● Selected text:
=====

Fig. 1 The chemical structures of F₁₆MPc and Er(F-TPIP)₃.

Since the F₁₆MPcs have a large coplanar conjugated system of 18 π electrons, they could form molecular aggregates and quench the luminescence, which would disfavor energy transfer from F₁₆MPc to Er(F-TPIP)₃.³⁵ Absorption spectra provide a method to study the aggregation. As shown in Fig. 2a, the electronic absorption spectra of F₁₆ZnPc in acetone solution and in a film deposited onto a glass substrate show two distinct absorption bands from the UV to the NIR spectral region. The high-energy absorption band in the region of <450 nm is ascribed to the B-band originating from a direct electronic transition from a_2u orbital to e_g orbital. The low energy absorption band in the region from 500 to 850 nm is ascribed as a Q-band originating from an a_1u to e_g transition. The Q band of the F₁₆ZnPc solution in acetone shows two absorption bands at 635 and 667 nm with a shoulder at 580 nm that indicates the dimer behavior of F₁₆ZnPc in solution.³⁴ In comparison, it is found that the spectrum of a neat F₁₆ZnPc film shows both significant broadening and a bathochromic shift; these are typical effects of aggregation behavior.³⁶ However, the absorption spectrum of the Q band of F₁₆ZnPc in a 50% Er(F-TPIP)₃:50% F₁₆ZnPc co-doped film appears as one band at 624 nm with a weak shoulder at 675 nm. Compared to that of neat F₁₆ZnPc film, this absorption band is dramatically narrowed and its full width at half maximum (FWHM) is only slightly wider than that in solution. The comparison indicates that the aggregation of the F₁₆ZnPc molecules in the co-doped film is effectively suppressed, and they are likely to be dispersed homogeneously.

=====

● Supplied data:
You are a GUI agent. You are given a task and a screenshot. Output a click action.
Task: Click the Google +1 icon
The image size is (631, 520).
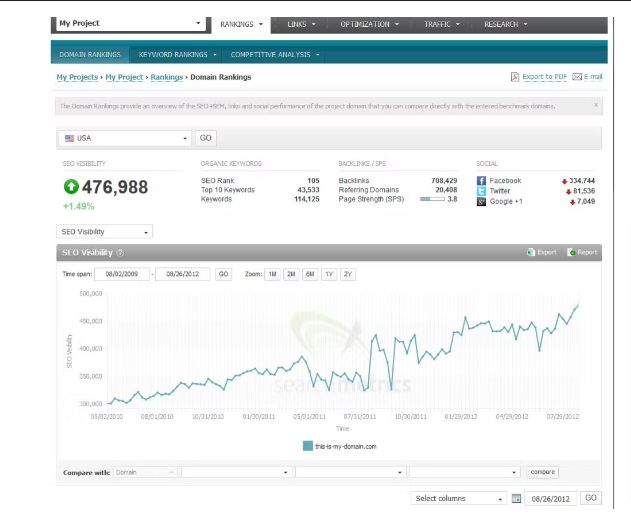tap(481, 201)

=====

● Written tasks:
1. According to the passage on F₁₆ZnPc absorption spectra, at what wavelength does the Q band appear in the 50% Er(F-TPIP)₃:50% F₁₆ZnPc co-doped film?
2. Write the next part of the passage on F₁₆ZnPc absorption spectra, picking up after its final sentence.

● Expected outputs:
1. At 624 nm, with a weak shoulder at 675 nm.

2.
Fig. 2 The absorption spectra of (a) F₁₆ZnPc and (b) F₁₆PtPc. (A) Dissolved in acetone. (B) Neat film. (C) Co-doped film with 50% Er(F-TPIP)₃.

The Q band of F₁₆PtPc in the solution, neat and co-doped films are similar, and the FWHM of the Q band of the 50% Er(F-TPIP)₃:50% F₁₆PtPc co-doped film is even slightly narrower than that in solution (Fig. 2b). This contrasts markedly with F₁₆ZnPc (Fig. 2a) considered above, where the Q band of F₁₆ZnPc in the neat film is significantly different from those in the solution and the co-doped film. Especially, F₁₆PtPc in the co-doped film shows one Q band, which indicates that the F₁₆PtPc molecules in the co-doped film exist homogeneously as monomers.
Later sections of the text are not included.